# brake life



## go4broke44 (Jan 14, 2003)

is it normal to go through a set of brakes in under 10,000 miles? lol, cause i definitely went through a front set of pads that quick. the old pads got so hot, the shims were welded to the pads. just put new pads on yesterday, and got a lifetime warranty on them? how do you get a lifetime warranty on brakes, if they dont last for a lifetime? lol, it puzzled the hell outta me


----------



## holy200sx (Jan 8, 2003)

you take them back to wher eyou bought them.. when they are almost gone, and be liek "what is this garbage" "these brakepads are already worn!?" "i want to exchange these for a new set with my lifetime warranty"..


----------



## sentrapower93 (May 11, 2002)

holy200sx said:


> *you take them back to wher eyou bought them.. when they are almost gone, and be liek "what is this garbage" "these brakepads are already worn!?" "i want to exchange these for a new set with my lifetime warranty".. *


 LOL, that's what i did with my autozone pads. They were shot after about 2 years of use, got a new set FREE. Can't beat a lifetime warranty...


----------



## sethwas (Apr 30, 2002)

Well,
If you drive your brakes that hard and they get that hot frequently get a pad designed for higher temperatures.

Seth


----------



## Centurion (Sep 5, 2002)

I've burned through 4 sets of NAPA lifetime pads, all free.

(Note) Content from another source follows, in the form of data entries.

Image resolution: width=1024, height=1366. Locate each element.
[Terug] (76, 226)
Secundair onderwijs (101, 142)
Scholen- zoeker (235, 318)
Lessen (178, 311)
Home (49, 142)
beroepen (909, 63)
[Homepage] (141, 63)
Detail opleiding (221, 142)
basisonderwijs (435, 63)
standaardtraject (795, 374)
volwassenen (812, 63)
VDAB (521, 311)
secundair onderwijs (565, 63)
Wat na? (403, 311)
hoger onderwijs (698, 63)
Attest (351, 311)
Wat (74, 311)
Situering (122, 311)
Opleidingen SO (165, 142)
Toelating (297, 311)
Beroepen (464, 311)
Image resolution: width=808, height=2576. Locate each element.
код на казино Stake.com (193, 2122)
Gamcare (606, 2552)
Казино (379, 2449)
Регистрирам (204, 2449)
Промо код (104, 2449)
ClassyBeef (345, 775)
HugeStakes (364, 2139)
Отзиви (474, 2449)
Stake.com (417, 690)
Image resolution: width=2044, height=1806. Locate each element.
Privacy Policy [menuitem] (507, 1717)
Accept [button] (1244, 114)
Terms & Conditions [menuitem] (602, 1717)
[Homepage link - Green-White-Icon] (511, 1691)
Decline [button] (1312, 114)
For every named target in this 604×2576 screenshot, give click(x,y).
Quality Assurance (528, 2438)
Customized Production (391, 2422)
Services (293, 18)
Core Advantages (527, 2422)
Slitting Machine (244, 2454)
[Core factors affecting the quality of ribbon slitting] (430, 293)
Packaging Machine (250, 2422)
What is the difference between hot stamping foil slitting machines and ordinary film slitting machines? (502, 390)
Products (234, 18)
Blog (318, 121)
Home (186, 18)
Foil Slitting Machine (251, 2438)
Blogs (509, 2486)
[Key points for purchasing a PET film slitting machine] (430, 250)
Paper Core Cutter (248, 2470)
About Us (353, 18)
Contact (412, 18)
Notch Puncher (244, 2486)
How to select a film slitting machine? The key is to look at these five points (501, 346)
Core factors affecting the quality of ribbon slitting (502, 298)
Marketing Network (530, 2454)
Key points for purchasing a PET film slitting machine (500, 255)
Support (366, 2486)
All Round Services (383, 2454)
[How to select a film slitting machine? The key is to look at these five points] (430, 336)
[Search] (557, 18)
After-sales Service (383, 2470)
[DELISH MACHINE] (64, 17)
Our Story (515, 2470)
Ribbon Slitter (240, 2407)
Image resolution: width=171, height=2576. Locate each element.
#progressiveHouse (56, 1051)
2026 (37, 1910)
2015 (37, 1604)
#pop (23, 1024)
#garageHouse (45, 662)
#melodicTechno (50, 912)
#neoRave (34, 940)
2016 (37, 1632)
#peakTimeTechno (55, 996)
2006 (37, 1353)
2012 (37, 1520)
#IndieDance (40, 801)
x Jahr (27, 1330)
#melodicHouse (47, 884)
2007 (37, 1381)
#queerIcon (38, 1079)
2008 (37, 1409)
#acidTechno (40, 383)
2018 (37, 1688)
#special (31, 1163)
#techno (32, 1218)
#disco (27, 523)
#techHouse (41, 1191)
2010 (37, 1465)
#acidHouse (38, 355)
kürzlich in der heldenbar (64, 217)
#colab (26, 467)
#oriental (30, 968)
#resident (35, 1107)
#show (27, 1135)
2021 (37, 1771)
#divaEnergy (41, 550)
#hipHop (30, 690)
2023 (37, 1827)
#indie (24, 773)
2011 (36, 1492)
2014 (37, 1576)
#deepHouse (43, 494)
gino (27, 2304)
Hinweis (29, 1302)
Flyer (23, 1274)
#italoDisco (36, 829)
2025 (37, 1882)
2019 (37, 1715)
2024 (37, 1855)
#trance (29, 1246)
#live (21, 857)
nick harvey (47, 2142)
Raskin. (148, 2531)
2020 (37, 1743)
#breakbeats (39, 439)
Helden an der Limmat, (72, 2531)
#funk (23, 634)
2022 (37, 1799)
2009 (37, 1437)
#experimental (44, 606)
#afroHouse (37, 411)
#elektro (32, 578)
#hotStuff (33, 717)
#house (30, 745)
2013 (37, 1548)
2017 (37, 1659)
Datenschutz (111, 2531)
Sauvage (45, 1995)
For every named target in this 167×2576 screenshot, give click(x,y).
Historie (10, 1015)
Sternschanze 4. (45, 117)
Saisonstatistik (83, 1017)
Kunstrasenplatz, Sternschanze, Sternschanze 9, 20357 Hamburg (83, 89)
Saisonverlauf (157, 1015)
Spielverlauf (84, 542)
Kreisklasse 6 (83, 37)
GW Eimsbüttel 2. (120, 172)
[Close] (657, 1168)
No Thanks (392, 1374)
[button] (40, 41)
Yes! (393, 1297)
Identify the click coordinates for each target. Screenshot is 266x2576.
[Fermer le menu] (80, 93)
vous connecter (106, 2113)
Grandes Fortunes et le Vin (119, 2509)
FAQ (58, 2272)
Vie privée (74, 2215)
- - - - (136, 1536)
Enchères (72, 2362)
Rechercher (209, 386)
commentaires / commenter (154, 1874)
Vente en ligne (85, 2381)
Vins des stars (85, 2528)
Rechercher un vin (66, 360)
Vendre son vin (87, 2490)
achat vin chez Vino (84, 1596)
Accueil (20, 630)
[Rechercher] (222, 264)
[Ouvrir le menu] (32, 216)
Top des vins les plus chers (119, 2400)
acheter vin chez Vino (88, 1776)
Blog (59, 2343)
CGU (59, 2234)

Gotta love it.


----------



## Avshi750 (Jan 13, 2003)

brake pads are going to wear out nothing anyone can do about that. the lifetime warrenty is so you CAN come back and get a new set free, and so the shop can tell you something else is wrong with your car to get more money. lol

my last car had lifetime oil changes at a local tire shop, they pissed me off one time and i never went back, oil was porb crap though.


----------